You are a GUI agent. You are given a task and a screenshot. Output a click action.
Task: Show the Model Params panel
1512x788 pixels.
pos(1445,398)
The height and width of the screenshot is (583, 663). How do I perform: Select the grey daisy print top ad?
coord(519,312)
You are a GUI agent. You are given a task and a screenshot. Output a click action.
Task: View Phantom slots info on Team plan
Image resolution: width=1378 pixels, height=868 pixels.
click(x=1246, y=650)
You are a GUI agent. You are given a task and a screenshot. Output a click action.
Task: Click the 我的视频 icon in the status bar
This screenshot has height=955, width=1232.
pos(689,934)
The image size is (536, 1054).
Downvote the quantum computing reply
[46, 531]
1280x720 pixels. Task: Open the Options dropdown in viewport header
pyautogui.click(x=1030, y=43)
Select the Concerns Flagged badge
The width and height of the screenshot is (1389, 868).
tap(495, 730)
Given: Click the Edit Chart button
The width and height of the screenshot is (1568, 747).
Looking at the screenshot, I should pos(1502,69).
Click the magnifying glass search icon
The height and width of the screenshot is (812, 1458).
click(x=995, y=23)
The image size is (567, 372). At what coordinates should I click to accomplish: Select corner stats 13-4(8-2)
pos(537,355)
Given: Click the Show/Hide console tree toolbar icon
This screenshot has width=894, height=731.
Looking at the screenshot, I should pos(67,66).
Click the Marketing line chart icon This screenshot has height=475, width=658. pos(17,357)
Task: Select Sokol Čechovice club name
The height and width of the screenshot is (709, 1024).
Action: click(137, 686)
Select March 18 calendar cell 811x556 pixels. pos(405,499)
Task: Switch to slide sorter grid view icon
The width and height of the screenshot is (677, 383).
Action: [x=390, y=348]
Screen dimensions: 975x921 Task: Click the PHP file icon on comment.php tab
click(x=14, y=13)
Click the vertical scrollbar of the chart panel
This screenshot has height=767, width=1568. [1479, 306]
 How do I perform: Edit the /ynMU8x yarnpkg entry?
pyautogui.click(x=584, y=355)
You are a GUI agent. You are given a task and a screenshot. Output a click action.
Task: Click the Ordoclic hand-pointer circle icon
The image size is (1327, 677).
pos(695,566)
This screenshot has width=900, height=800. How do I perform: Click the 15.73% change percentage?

EXERCISE BRIEF> Please repeat each entry exactly as written.

TASK SOLUTION>
You are a GUI agent. You are given a task and a screenshot. Output a click action.
Task: Show the Model Params panel
1512x788 pixels.
pos(1445,398)
The height and width of the screenshot is (583, 663). How do I perform: Select the grey daisy print top ad?
coord(519,312)
You are a GUI agent. You are given a task and a screenshot. Output a click action.
Task: View Phantom slots info on Team plan
Image resolution: width=1378 pixels, height=868 pixels.
click(x=1246, y=650)
You are a GUI agent. You are given a task and a screenshot. Output a click action.
Task: Click the 我的视频 icon in the status bar
This screenshot has height=955, width=1232.
pos(689,934)
The image size is (536, 1054).
Downvote the quantum computing reply
[46, 531]
1280x720 pixels. Task: Open the Options dropdown in viewport header
pyautogui.click(x=1030, y=43)
Select the Concerns Flagged badge
The width and height of the screenshot is (1389, 868).
tap(495, 730)
Given: Click the Edit Chart button
The width and height of the screenshot is (1568, 747).
Looking at the screenshot, I should pos(1502,69).
Click the magnifying glass search icon
The height and width of the screenshot is (812, 1458).
click(x=995, y=23)
The image size is (567, 372). At what coordinates should I click to accomplish: Select corner stats 13-4(8-2)
pos(537,355)
Given: Click the Show/Hide console tree toolbar icon
This screenshot has width=894, height=731.
Looking at the screenshot, I should pos(67,66).
Click the Marketing line chart icon This screenshot has height=475, width=658. pos(17,357)
Task: Select Sokol Čechovice club name
The height and width of the screenshot is (709, 1024).
Action: click(137, 686)
Select March 18 calendar cell 811x556 pixels. pos(405,499)
Task: Switch to slide sorter grid view icon
The width and height of the screenshot is (677, 383).
Action: [x=390, y=348]
Screen dimensions: 975x921 Task: Click the PHP file icon on comment.php tab
click(x=14, y=13)
Click the vertical scrollbar of the chart panel
This screenshot has height=767, width=1568. [1479, 306]
 How do I perform: Edit the /ynMU8x yarnpkg entry?
pyautogui.click(x=584, y=355)
You are a GUI agent. You are given a task and a screenshot. Output a click action.
Task: Click the Ordoclic hand-pointer circle icon
The image size is (1327, 677).
pos(695,566)
This screenshot has width=900, height=800. How do I perform: Click the 15.73% change percentage?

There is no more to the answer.